Depois deles, lá voltei esperançoso e recebi a resposta: meu pedido não tinha sido aprovado. Aí, para minha surpresa, o solícito burocrata perguntou-me:
- Mas eu vi no seu processo que senhor tem um PhD, não é? Respondi que sim.
- Então não se preocupe. É fácil. Vou dizer ao senhor como fazer. Matricule-se numa destas faculdades de jornalismo “pagou-passou.” O senhor entra até sem vestibular e já de cara, pede dispensa de um monte de matérias porque já fez na sua faculdade de sociologia e no seu curso de doutorado. Cursa uma dúzia de matérias para cumprir as exigências e pronto, o senhor será um jornalista profissional.
Outras histórias?
Uma vez estava fisicamente numa faculdade e cortei a mão. Como lá havia um curso de enfermagem e um ambulatório, perguntei onde era e para lá rumei com a mão cortada. Entrei e fui olhado como se fora um extraterrestre recém desembarcado de uma nave.
- Cortei minha mão, alguém pode me fazer um curativo?
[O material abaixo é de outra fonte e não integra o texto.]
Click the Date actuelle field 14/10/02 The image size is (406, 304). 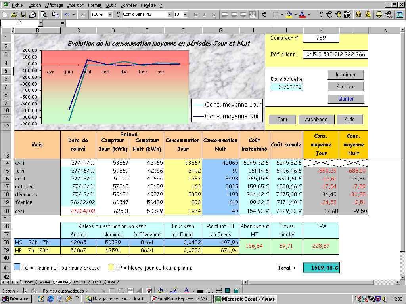(x=286, y=87)
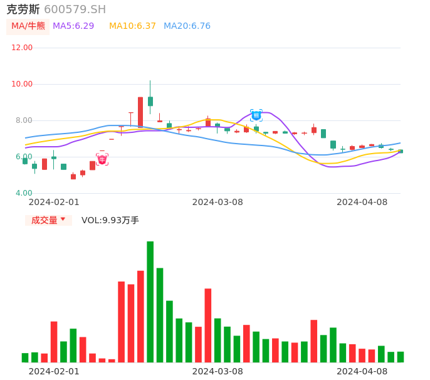Click the stock code 600579.SH
This screenshot has height=380, width=430.
75,9
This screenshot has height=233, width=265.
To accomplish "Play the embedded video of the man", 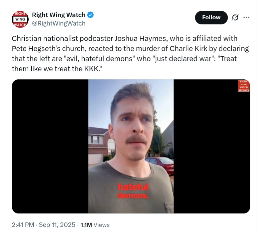I will coord(131,146).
Fui olhado como se houvesse perguntado num botequim de esquina se vendiam relógios de ouro marca Vacheron-Constantin.
-Não podemos... porque não temos aqui nenhum médico.
-Mas vocês não são enfermeiros e enfermeiras?
-Somos...mas, curativos, só os médicos podem fazer.
Agradeci, fui ao banheiro e, como bom ex-escoteiro: água, sabão e um lenço limpo. Estava feito meu curativo. Dirigi-me a uma farmácia, comprei Merthiolate, passei no corte e tudo estava resolvido sem usar profissional licenciado algum.
Portanto, profissões licenciadas, dificultam a vida dos consumidores, não garantem qualidade e só servem para limitar a oferta de profissionais e para manter os preços artficialmente altos.
Mas estejam sempre preparados quando o assunto entrar em pauta pois os arautos dos conselhos e ordens estarão sempre dispostos a vestir a defesa do autointeresse dos seus licenciados com as belas roupas da proteção do consumidor e criar normas que limitem a liberdade de trabalhar de quem quer fazê-lo.
Com isso você terá sempre preços mais altos e serviços nem sempre melhores.
Aos jovens advogados: recentemente tive um problema para o qual necessitava de um negociador. Podia ou não desembocar numa causa jurídica. Procurei um jovem advogado, filho de uma amiga, e perguntei se ele podia me ajudar e quanto isso custaria. Ele me disse que sim e me deu o preço, que era absurdamente alto para o que eu poderia receber se ganhasse. Argumentei:
- Mas o valor da minha causa, mesmo que eu ganhe, não vale esse preço.
- Mas essa é a tabela da OAB.
- Bem, então muito obrigado, mas não vou levar adiante.
Portanto, jovens advogados, cuidado, porque o órgão licenciador estabelecerá, muitas vezes preços mínimos que poderão “price you out of the market” ou seja, preços que são tão caros que os clientes desistem e os jovens profissionais acabam perdendo trabalhos potenciais porque os licenciadores fixaram preços mais altos do que o mercado estava disposto a pagar.
O foco deste artigo foi a OAB por causa do parecer recente do subprocurador da república contra a obrigatoriedade do exame da OAB como requisito para exercer a profissão de advogado, mas, basicamente tudo o que eu disse sobre a OAB, vale para qualquer outro órgão licenciador de qualquer profissão.